After he got the idea for this song, Schwartz was approached by a publishing company called ATV, who were interested in signing him. ATV was involved in The Beatles catalog and was a very exciting opportunity, but they wanted to hear a demo of Eddie's songs. Eddie didn't have any songs finished and was working as a guitarist for a Canadian singer named Charity Brown.

He describes how he put together the demo for this song:

"I booked a recording session for after our gig one night. The session started at 3 am and was scheduled to go until 6 or 7 in the morning. I had nothing written. On the way to the gig that night, driving along the highway in Toronto, it seemed like the sky opened up and the song just came to me (musically and the chorus, I didn't have the verse lyrics yet). I madly drove to the gig we were playing, I picked up a guitar and figured out what the chords in my head were and jotted it all down. Then we played the gig and I hired the same guys to come to this demo session. We got there at 3 in the morning, we recorded the tracks, and it was time to sing the vocals. I stepped to the microphone and realized I had no verse lyrics. The sun was coming up and we were all totally exhausted. I said 'Just run the tape 3 times, whatever I sing the third time, those are the lyrics.' I really just improvised the lyrics, and as I sang the first 2 times if anything came out of my mouth that I liked I jotted it down. By the time the engineer pressed record on the third pass the song was written as we now know it."

Eddie sent a demo tape of 4 songs to ATV, with "Hit Me With Your Best Shot" as the last song. ATV signed him and flew him to Los Angeles so they could record some of the songs and pitch them to various artists. Of the songs on the tape, Eddie was most excited about "Hit Me," but ATV hated it. Says Eddie: "That was my introduction to the music business. It took weeks and weeks to convince them to demo it, and once we did demo it they hated it so much they actually erased the master recordings. I was supposed to be there for a number of weeks, but because of all this back and forth about 'Best Shot,' I ended up being there for months. I was about to get on a plane to go back to Toronto and I was so dejected that my favorite song had been recorded and then erased. The engineer, John Rhys, invited me to dinner the last night to cheer me up and at dinner he passed me over a little cassette and said, 'they told me to erase the song and I had to because they're my biggest client, but I made one copy of the song for you because I knew how much you loved the song.' When I got back to Toronto, ATV had just hired a new guy in New York named Marv Goodman. He was working at Chrysalis but he was going to leave and go to ATV, but while he was still at Chrysalis for the last couple of weeks he was listening to material he'd be working with at ATV so I sent him "Hit Me." Sure enough, he liked it and kept playing it over and over again. The story I heard was that Pat Benatar took a meeting in the office next door, heard it through the wall, got excited about it and that's how she heard Hit Me With Your Best Shot."

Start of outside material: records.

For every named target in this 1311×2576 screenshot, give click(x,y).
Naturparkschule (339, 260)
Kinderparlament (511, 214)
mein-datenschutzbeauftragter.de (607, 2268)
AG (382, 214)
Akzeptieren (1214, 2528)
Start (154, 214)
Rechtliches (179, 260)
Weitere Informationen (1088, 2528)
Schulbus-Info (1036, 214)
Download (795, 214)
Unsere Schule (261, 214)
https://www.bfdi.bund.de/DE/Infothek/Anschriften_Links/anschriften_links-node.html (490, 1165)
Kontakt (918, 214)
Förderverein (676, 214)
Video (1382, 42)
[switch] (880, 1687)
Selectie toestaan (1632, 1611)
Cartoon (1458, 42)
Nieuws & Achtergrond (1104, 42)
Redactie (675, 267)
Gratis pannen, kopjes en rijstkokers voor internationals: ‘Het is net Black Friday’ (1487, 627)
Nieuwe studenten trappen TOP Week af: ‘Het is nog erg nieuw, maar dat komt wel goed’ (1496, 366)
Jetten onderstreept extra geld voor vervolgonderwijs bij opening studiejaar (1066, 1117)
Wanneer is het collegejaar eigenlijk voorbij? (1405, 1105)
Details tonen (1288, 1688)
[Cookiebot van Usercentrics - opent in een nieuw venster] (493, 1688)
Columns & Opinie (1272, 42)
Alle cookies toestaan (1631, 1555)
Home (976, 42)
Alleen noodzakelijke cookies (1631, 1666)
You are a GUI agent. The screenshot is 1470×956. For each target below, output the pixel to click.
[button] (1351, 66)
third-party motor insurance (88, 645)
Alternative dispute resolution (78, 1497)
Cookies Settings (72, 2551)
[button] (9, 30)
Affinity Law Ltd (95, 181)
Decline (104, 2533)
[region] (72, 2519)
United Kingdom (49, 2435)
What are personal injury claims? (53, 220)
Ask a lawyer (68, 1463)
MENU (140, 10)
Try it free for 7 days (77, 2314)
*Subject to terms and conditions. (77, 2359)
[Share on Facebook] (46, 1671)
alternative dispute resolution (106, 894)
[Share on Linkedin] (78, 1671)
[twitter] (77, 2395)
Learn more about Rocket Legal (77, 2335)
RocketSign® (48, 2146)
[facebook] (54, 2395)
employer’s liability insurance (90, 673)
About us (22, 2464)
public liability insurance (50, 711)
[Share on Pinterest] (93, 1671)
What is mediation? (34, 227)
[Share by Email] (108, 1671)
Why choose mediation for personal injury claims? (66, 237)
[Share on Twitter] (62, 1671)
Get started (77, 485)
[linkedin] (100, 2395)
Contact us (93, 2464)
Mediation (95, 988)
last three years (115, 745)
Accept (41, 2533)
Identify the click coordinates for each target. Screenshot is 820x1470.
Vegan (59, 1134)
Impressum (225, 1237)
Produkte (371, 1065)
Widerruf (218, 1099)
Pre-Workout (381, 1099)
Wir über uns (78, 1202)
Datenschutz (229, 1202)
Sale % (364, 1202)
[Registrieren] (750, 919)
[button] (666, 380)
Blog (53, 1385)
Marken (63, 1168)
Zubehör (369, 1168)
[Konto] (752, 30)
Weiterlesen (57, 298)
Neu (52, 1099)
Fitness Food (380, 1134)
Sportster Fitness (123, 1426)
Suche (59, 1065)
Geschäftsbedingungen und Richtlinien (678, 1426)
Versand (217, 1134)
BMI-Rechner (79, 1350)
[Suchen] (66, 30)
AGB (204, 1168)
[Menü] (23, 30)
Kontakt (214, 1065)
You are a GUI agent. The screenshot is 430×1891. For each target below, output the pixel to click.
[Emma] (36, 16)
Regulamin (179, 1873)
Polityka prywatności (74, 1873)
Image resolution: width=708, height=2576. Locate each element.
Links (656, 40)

This was written from a male standpoint, with the lyric "Before I put another notch in your lipstick case." When male bands cover this, they sometimes sing the line as "Put another notch in my guitar case." This was the only line Benatar changed when she recorded it, changing your to my.

Schwartz: "The song is laden with sexual innuendo, but at the core is a song about self confidence. It's a song saying 'no matter what you throw at me, I can handle it, I can play in your league.'"

The lyrics are suggestive, but most people didn't consider the song offensive. There was some politically-correct commentary in newspapers at the time about it being sexist and about encouraging violence against women.

Says Eddie: "This shocked me because it was written from a man's standpoint at the beginning and it was always meant metaphorically - no punches are actually thrown in the song."

This was a big hit when Aerobics was catching on in America. It was often played in the classes.

See a great example of "Hit Me With Your Best Shot" attitude in action in Song Images.

Crimes Of Passion was Benatar's second album and this song was her first Top-10 hit. The single had a slow, steady climb up the charts and eventually sold over 1 million copies.